According to the ECRI Institute, errors occur at every point in the care process, from registration and order entry to diagnostics and surgery. Across the care continuum, these types of mistakes can lead to “never events” for patients: serious, costly, or even deadly occurrences such as wrong-site surgeries, major medication administration errors, and incorrect diagnoses.
Unfortunately, the federal government’s ban on national patient identifiers remains intact. Therefore, we must continue to build upon proven processes and tools, while carefully considering other innovations that can help advance patient identification efforts.
One innovation that is making headway is address intelligence. Address intelligence refers to the validation and standardization of a mailing address according to postal standards such as the U.S Postal Service (USPS). NextGate began utilizing this technology as part of our flagship EMPI platform two years ago, which has helped us to deliver an even higher degree of patient data and matching accuracy to our customers. As we look to construct a Single Best Record across the enterprise, address intelligence allows us to improve the quality of our matching.

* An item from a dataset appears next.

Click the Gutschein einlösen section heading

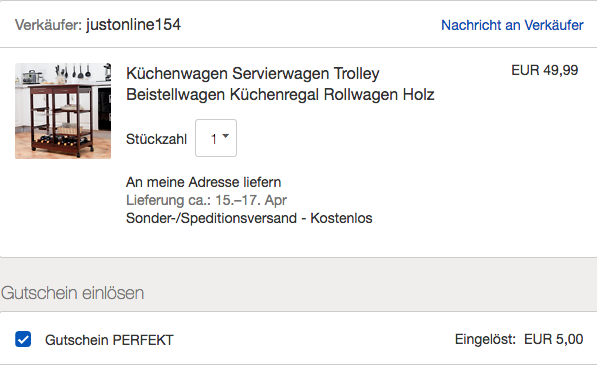click(72, 293)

In short, the technology ensures the correct address is entered and consistently formatted to help healthcare organizations proactively manage, detect and eliminate data quality issues. This means addresses are always accurate, standardized, and up to date for a trusted, reliable patient record. With the right address format, providers can be sure they are not unnecessarily creating duplicate patient records. In fact, a study published in the May 2019 issue of the Journal of the American Medical Informatics Association (JAMIA) found that standardizing patient addresses using the USPS format in EHRs improved match rates by up to 3 percent.

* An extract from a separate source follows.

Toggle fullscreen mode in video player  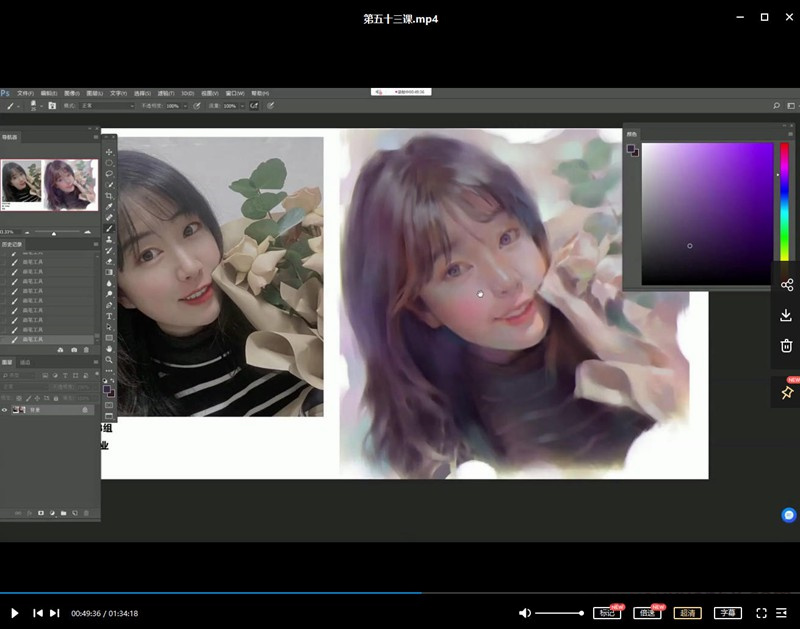click(761, 613)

Standardization of the address corrects spelling errors, adjusts abbreviations, adds missing information (such as zip code or suffix), and resolves appropriate capitalization so that the address is converted to the appropriate format. To combat fraud, the technology can even verify if USPS in fact delivers mail to a particular address. Additionally, it can geocode any address location.
Geocoding of the address refers to the geographical latitude and longitude coordinate that is automatically generated during the data enhancement process. It can even identify locations nearest to a latitude and longitude coordinate, called reverse geocoding, to perform location-based services. This could significantly benefit providers and patients in cases of in-network physician searches and referrals. Using location as key variable can help to identify providers in the patient’s neighborhood with the requisite knowledge, skills, experience to address their condition.
Using address data to tackle SDOH
As an individual’s precise location becomes more important in helping organizations tackle social determinants of health (SDOH), address intelligence can be useful for identifying populations at risk for disease, natural disaster, poverty, or poor water purity. Operational efficiencies including a reduction in claim denials, lower administrative burdens and improved patient communication and outreach (mail gets to the correct address) can also benefit from this technology.
For providers looking to enhance the integrity of their analytic projects with “where,” address intelligence adds a new dimension to EMPI capabilities. Insight into a patient’s location can determine the geographical and social risk factors of a population, aid care interventions, and identify access to healthcare facilities.